What a Difference 567 Words Make

—When you want something that you believe, it feels good. But when you have a desire that you doubt, then that desire does not feel good because the vibrational content of your desire and the vibrational content of your belief does not match. Negative emotion is simply present when you are thinking in opposition to your own desire—

This quote is from Abraham who is channeled by Esther Hicks. I can hardly stand to read it. I have been in a kind of creative crisis and it makes me jittery to my very foundation.. I can’t find my true north. I just wrote about my scattered soul that I need to regather and heal. Out the words came, blop,blop, blop. Truth is knocking at my door.

I’m trying to market/sell a book that now lags behind where I am. I feel false when I ask people to buy or sell it. It’s not that good a book. It doesn’t carry the power of a strong true point of view. It is a very good representation of a shy, awkward, sometimes whiney (and I despise whining) voice. I PRAY ANYWAY: Devotions for the Ambivalent is like the first pancake testing the grill pan. It took bravery to write and share. It gave some comfort and laughter and permission to be real and to try prayer on for size. Nothing wrong with that. In fact, lots right with that.

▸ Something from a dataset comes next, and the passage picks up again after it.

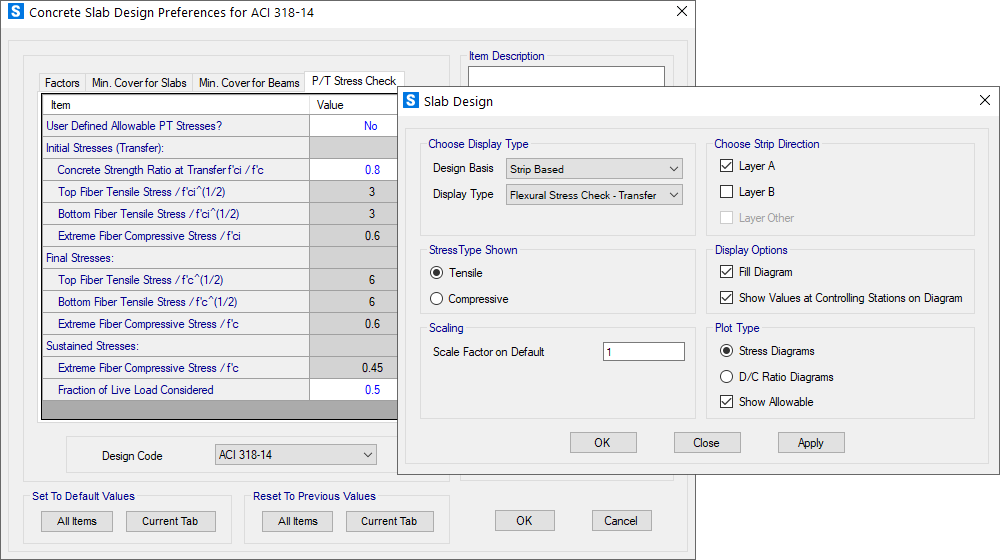Open the Design Code ACI 318-14 dropdown

pos(296,455)
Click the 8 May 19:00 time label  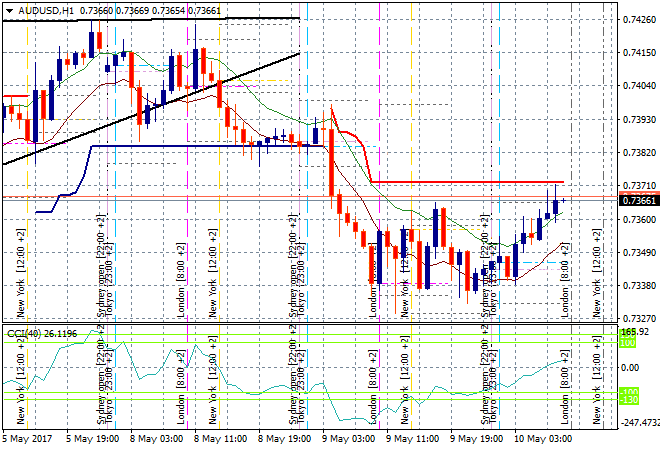[x=285, y=438]
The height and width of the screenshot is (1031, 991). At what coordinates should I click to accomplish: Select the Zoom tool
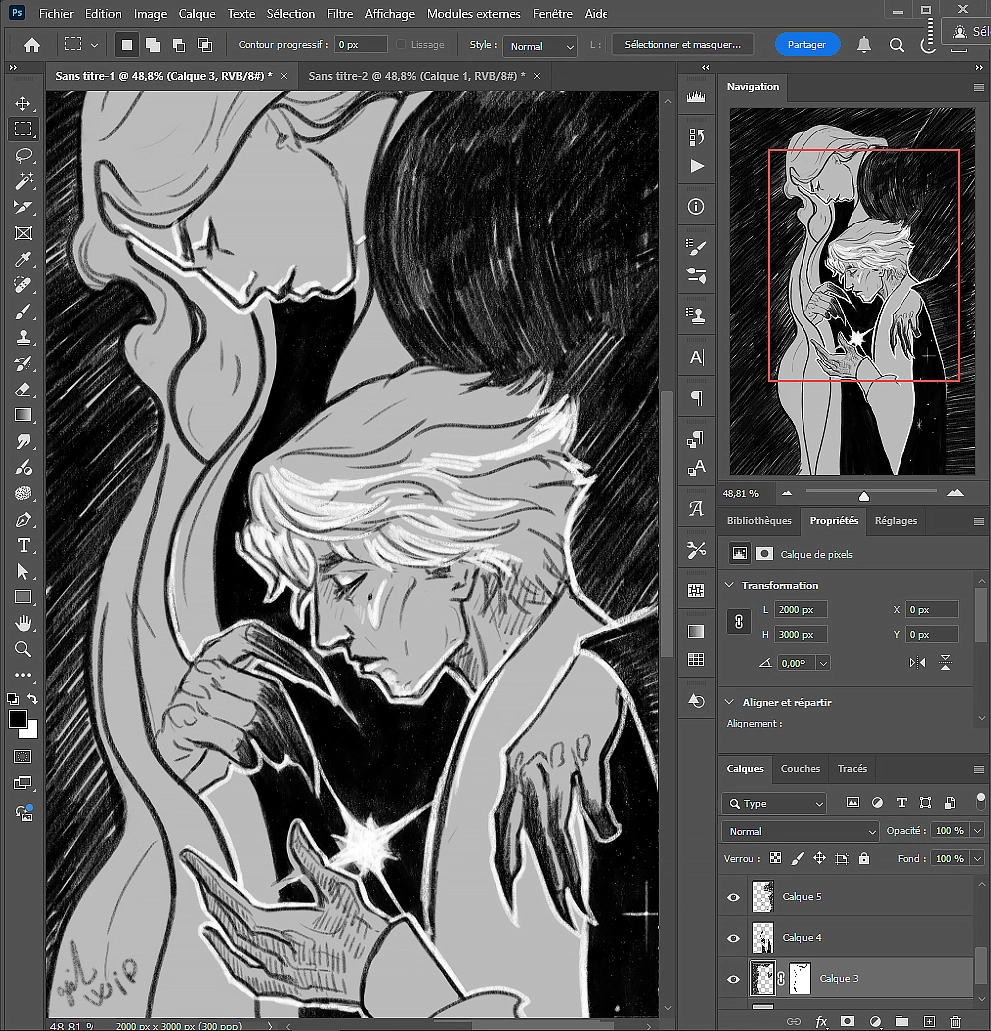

But back to the Abraham quote. In some way, I am thinking in opposition to my own desire. Desire is the engine, thinking is the execution. What do I want? I’ll experiment out loud to see what I hear. I used to have clients do this all the time. I would ask them to list 20 or so ‘wants’ as fast as they could, then I would ask for five more.

I want the book to become exciting for people,  I want it to create conversations. I want prayer to become a viable power and to validate its work. I want to let people know I am NOT ambivalent about praying. I am ambivalent about organized religion and any one group owning the truth. I want clients who are spiritual pioneers who want to experiment with prayer and the invisible energies of love and hope and creativity and optimism and gratitude. I want to develope the discipline of the hard core of love–doing it and being it. I want to publish a Playbook for people to use to make their own spiritual pioneer group, I want to publish a year of reflections for 2019 that are different from the first I PRAY ANYWAY, that show a different stage. I want to give comfort and direction to people to be bolder and braver in how they love and give. And I want to take the book out of the arena of marketing to sell to the book to the market of spurring ideas about goodness. The end.

Nope,  Give me five more: I want to work easily. I want to be technologically adept for my work. I want to talk and laugh on screen with people. I want my work to be joy. I want to spread joy.